本文抜粋 ->
· · · · ·
今年211本目は『CHAINチェイン』
今年、最後の映画のために、京都シネマに出かける。5年前から映画館での鑑賞が200本に到達していた。昨年は新型コロナの影響で、一時、映画館が閉館されて、結局、170本に止まりだったので、2年ぶりの大台。しかも211本は新記録である。あれこれ印象に残った映画はあったが、またの機会に触れられたらうれしいが、11、12月に観た映画の印象が強く、特に12月の後半は好みの映画が続いて、満足した。
さて、決して、万人に受ける映画ではないが、日本映画『CHAIN(チェイン)』 は、王政復古の直前、坂本龍馬・中岡慎太郎が近江屋で殺害される。その3日後、油小路七条で起こった伊東甲子太郎一党の斬殺事件。油小路の変と呼ばれ、いわば新撰組の終焉を象徴する事件だ。新撰組から分離した伊東甲子太郎の御陵衛士との対立。所詮、末端組織の内ゲバ事件で、明治維新という激動に比べると瑣末な事件ではあるが、その一つ一つにも無名の市井の男女の営みが絡みあっているのである。
現在から155年前。かなり大昔の出来事のように思うが、ここから第二次世界大戦の終焉までが78年。そして終戦後から現在が77年と、ほぼ年数が同じだ。そう考えると、歴史は時代が変わったとたんに、すべてがブッツリと途切れ、変化するわけではない。たとえ人の営みや思いは変化しても、現代の日本人にも綿々と列なる何かがあるのかもしれない。そんなことを象徴する演出、撮影だった。
· · · · ·
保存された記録
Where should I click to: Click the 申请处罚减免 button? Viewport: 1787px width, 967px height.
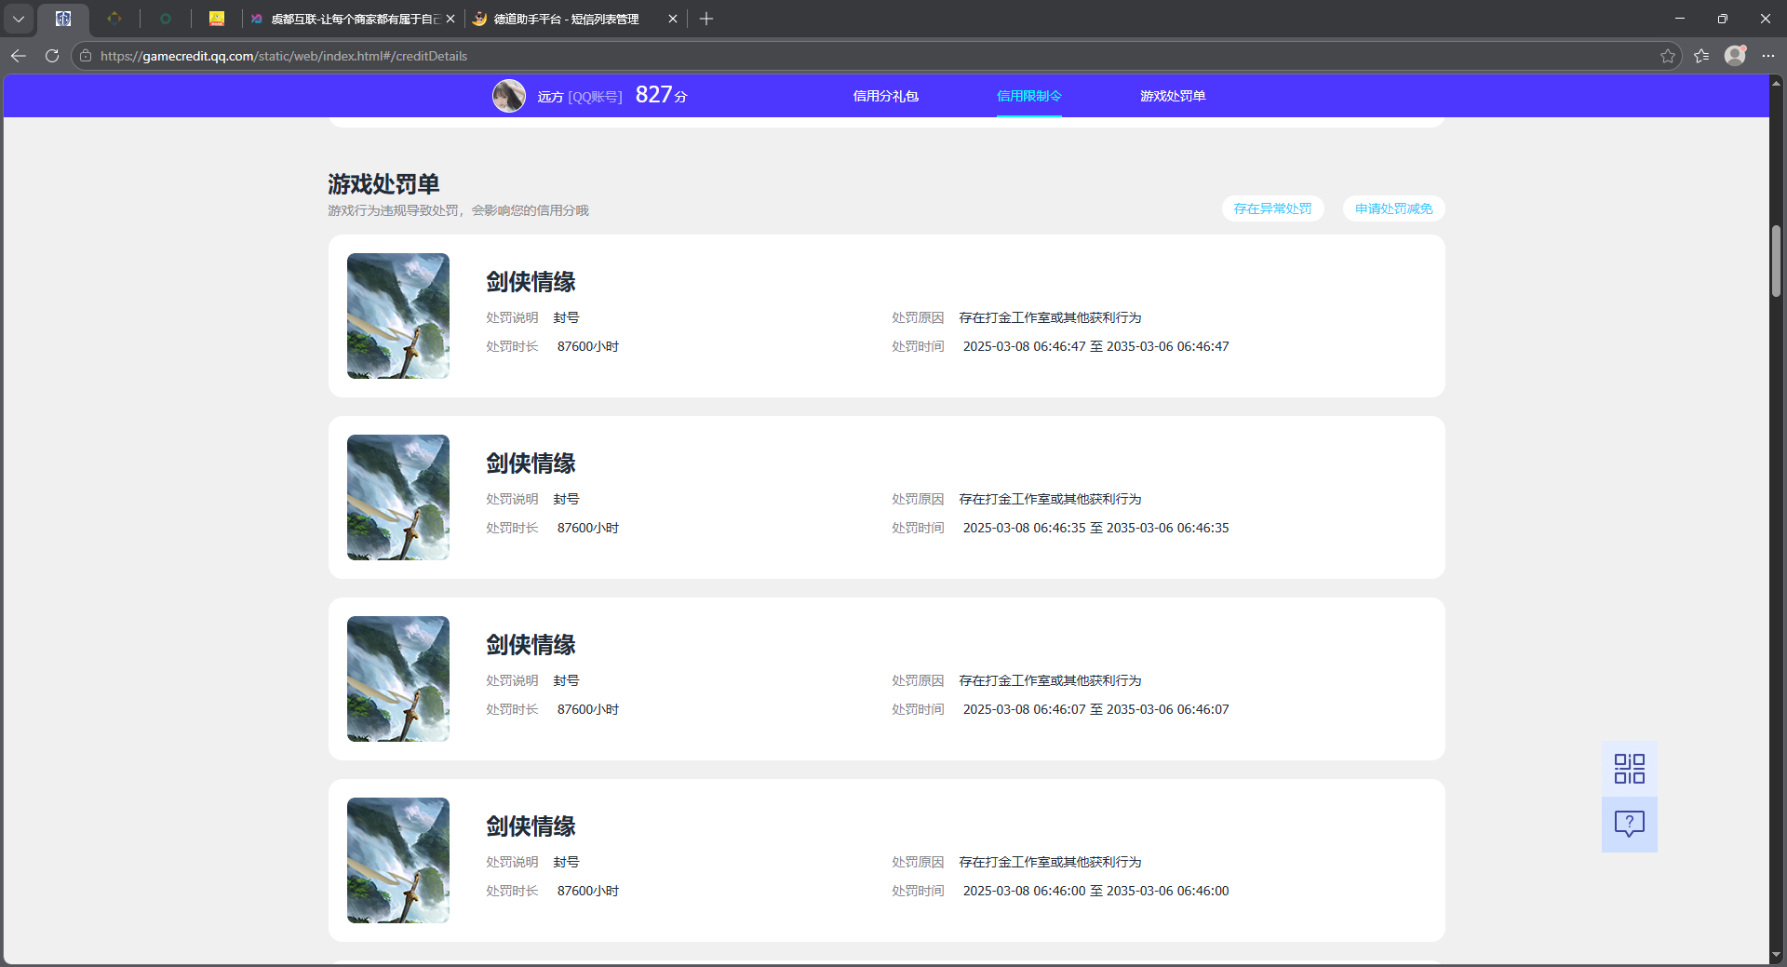(x=1393, y=208)
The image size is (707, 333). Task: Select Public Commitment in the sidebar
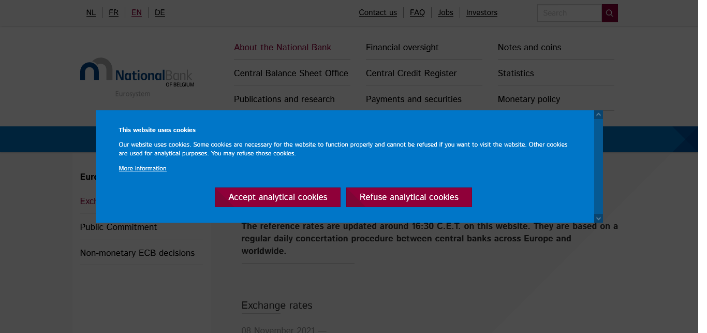click(119, 227)
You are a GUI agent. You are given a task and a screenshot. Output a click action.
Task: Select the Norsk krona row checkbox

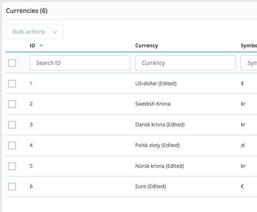click(12, 166)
· · · · ·
資料の探究 ->
A. 映画『CHAIN』の感想文のうち、「現在から155年前。」で始まる段落を、主な内容を残して箇条書きにまとめてください。
B. 映画『CHAIN』の感想文から、「今年、最後の映画のために、京」で始まり「を象徴する演出、撮影だった。」で終わる部分を、一字一句変えずに再掲してください。
C. 映画『CHAIN』の感想文に名前が出てくる歴史上の人物は誰ですか？すべて挙げてください。
記録はここでは使いません。

番号別の解答 ->
A.
- 現在から155年前の出来事は大昔のように思える。
- そこから第二次世界大戦の終焉までが78年、終戦後から現在までが77年で、年数はほぼ同じである。
- 歴史は時代が変わったとたんにすべてが途切れて変化するわけではない。
- 人の営みや思いが変化しても、現代の日本人にも綿々と列なる何かがあるのかもしれない。
- 映画の演出と撮影は、そうしたことを象徴していた。

B.
今年、最後の映画のために、京都シネマに出かける。5年前から映画館での鑑賞が200本に到達していた。昨年は新型コロナの影響で、一時、映画館が閉館されて、結局、170本に止まりだったので、2年ぶりの大台。しかも211本は新記録である。あれこれ印象に残った映画はあったが、またの機会に触れられたらうれしいが、11、12月に観た映画の印象が強く、特に12月の後半は好みの映画が続いて、満足した。
さて、決して、万人に受ける映画ではないが、日本映画『CHAIN(チェイン)』 は、王政復古の直前、坂本龍馬・中岡慎太郎が近江屋で殺害される。その3日後、油小路七条で起こった伊東甲子太郎一党の斬殺事件。油小路の変と呼ばれ、いわば新撰組の終焉を象徴する事件だ。新撰組から分離した伊東甲子太郎の御陵衛士との対立。所詮、末端組織の内ゲバ事件で、明治維新という激動に比べると瑣末な事件ではあるが、その一つ一つにも無名の市井の男女の営みが絡みあっているのである。
現在から155年前。かなり大昔の出来事のように思うが、ここから第二次世界大戦の終焉までが78年。そして終戦後から現在が77年と、ほぼ年数が同じだ。そう考えると、歴史は時代が変わったとたんに、すべてがブッツリと途切れ、変化するわけではない。たとえ人の営みや思いは変化しても、現代の日本人にも綿々と列なる何かがあるのかもしれない。そんなことを象徴する演出、撮影だった。

C. 坂本龍馬、中岡慎太郎、伊東甲子太郎